* **Goal of the exercise**
Rewrite the items from the line containing "Image resolution: width=1686" through the line containing "Action: [321, 198]", replacing "pixels" with "px" and changing nothing else. Leave the pictures out of your answer.

* **Excerpted data**
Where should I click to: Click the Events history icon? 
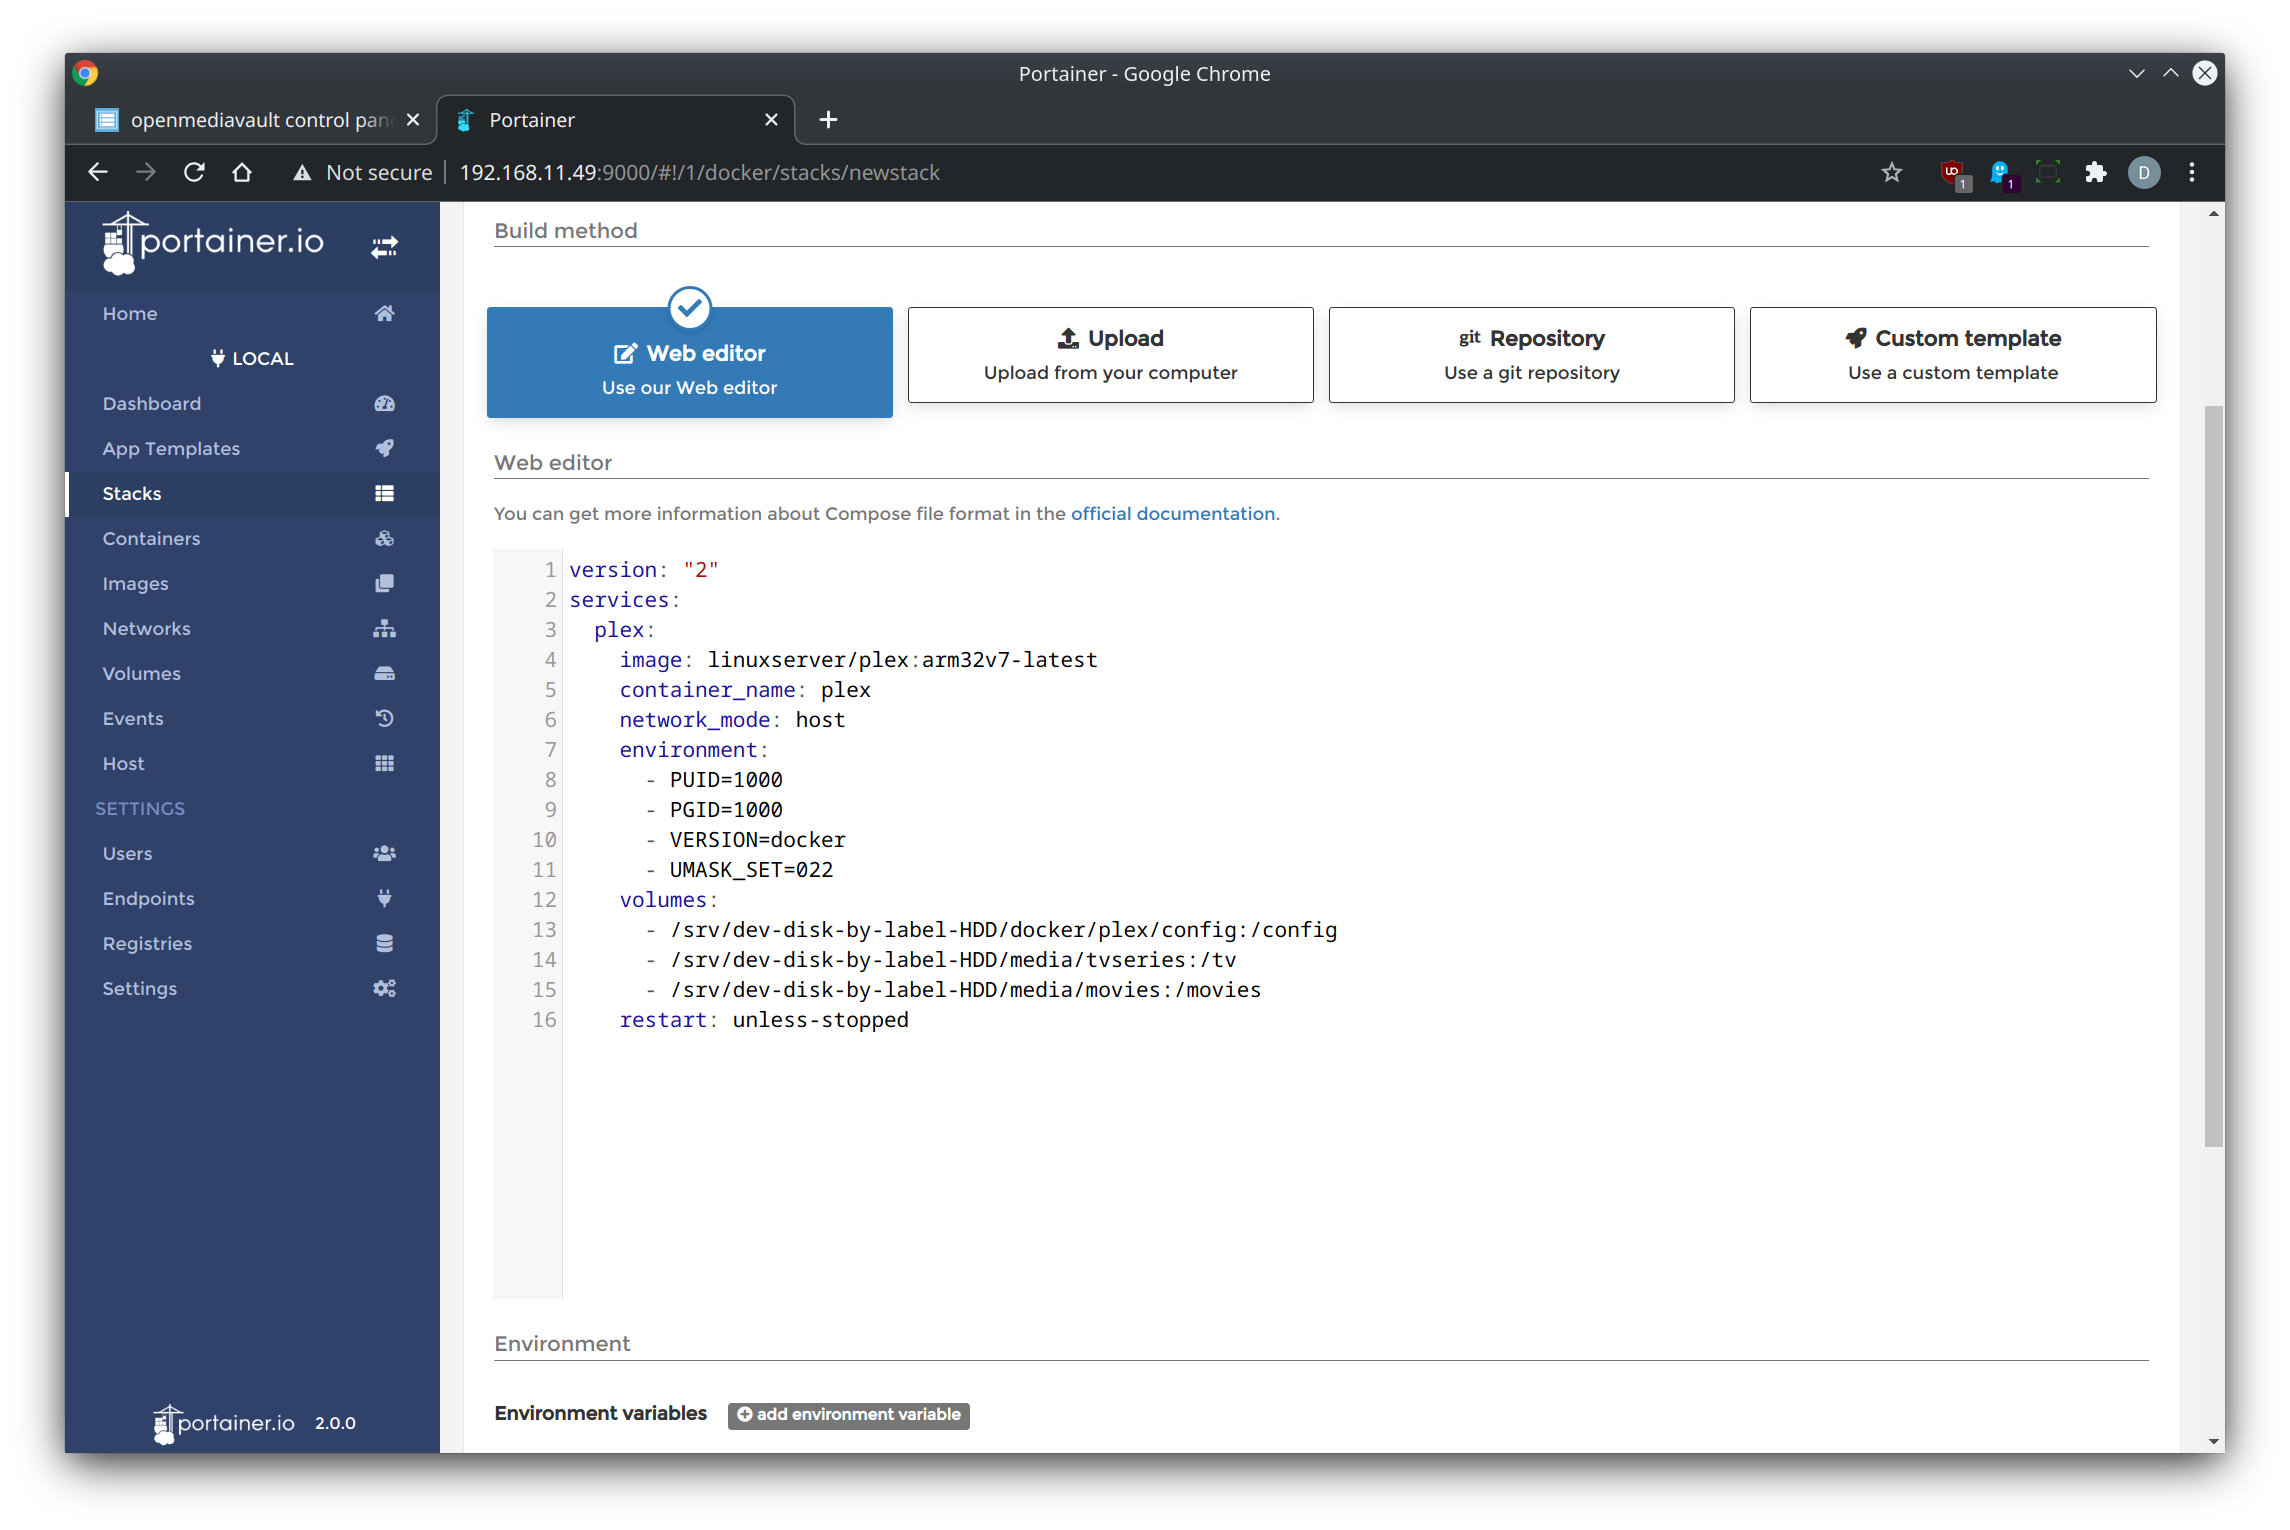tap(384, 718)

...

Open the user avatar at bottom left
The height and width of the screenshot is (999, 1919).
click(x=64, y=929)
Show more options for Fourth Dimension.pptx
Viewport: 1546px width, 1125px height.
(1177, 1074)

==

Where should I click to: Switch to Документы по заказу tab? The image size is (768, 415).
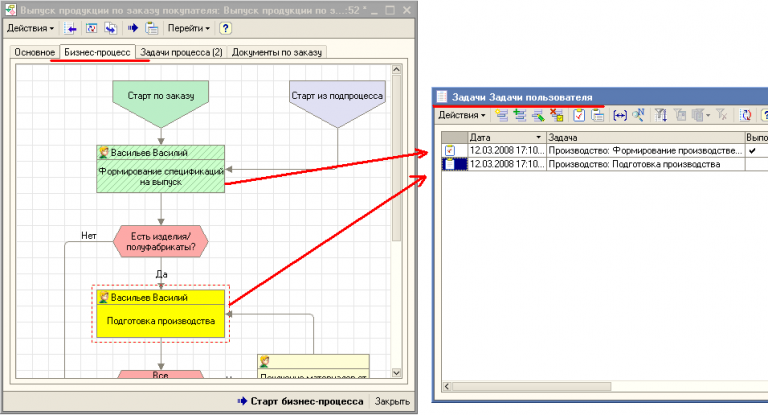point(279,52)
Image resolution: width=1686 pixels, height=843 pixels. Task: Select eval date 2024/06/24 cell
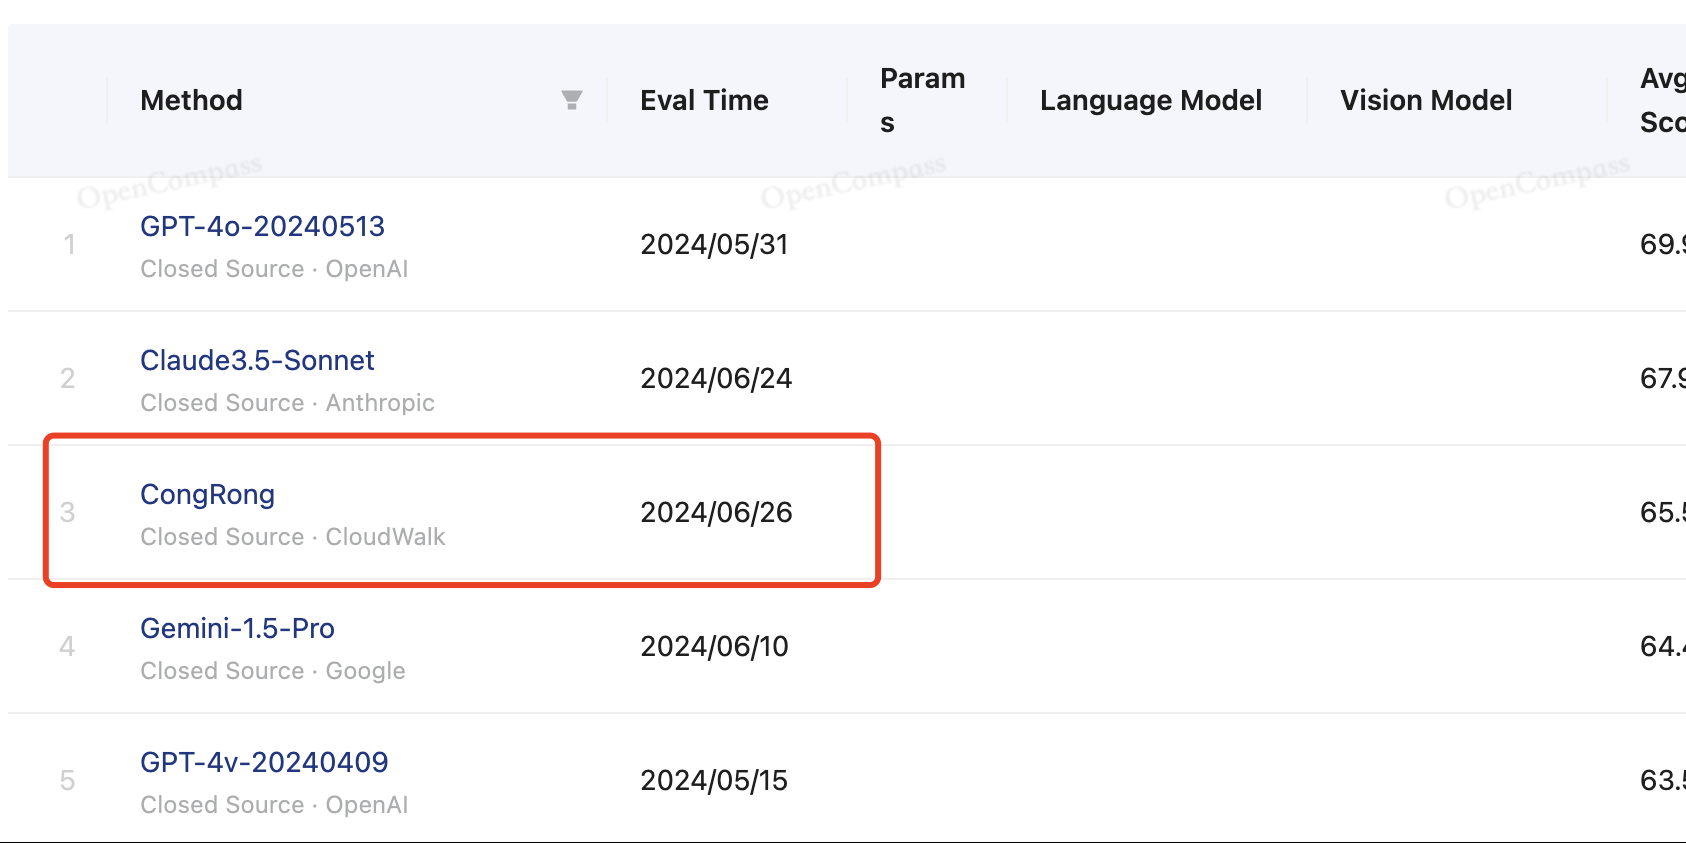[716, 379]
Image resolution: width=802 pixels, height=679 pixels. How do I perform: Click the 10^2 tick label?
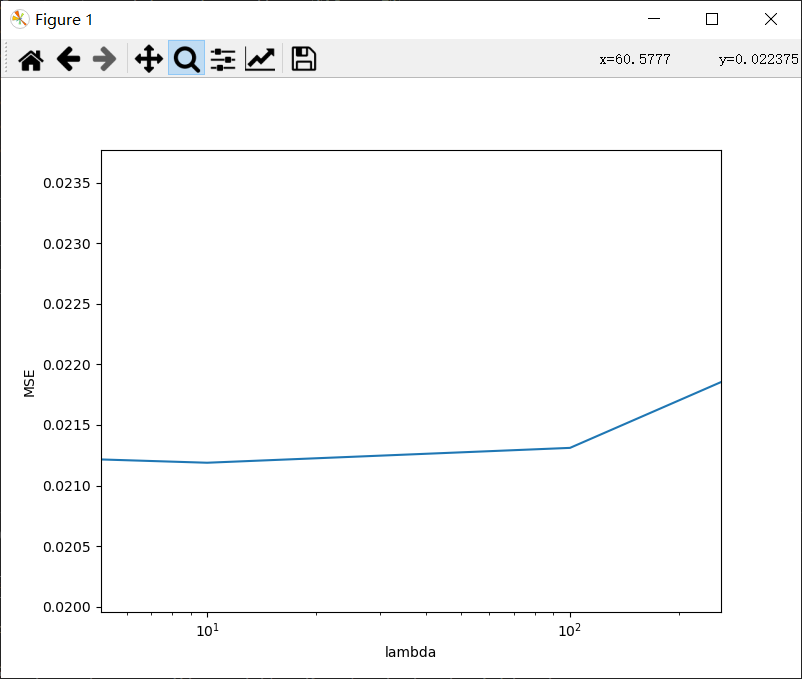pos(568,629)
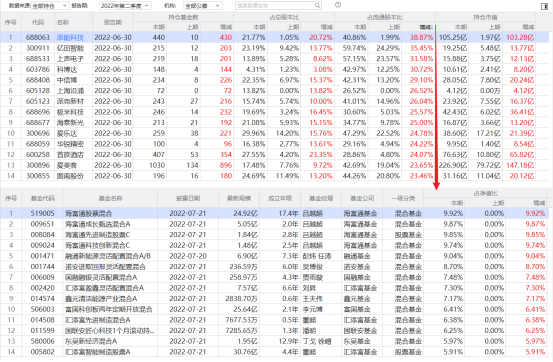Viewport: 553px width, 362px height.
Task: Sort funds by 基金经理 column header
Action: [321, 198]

* **Response to this exercise**
Image resolution: width=1686 px, height=843 px. Task: Select eval date 2024/06/24 cell
[716, 379]
Image resolution: width=802 px, height=679 px. How do I perform: Click the 10^2 tick label?
pos(568,629)
Viewport: 553px width, 362px height.
Task: Sort funds by 基金经理 column header
Action: [321, 198]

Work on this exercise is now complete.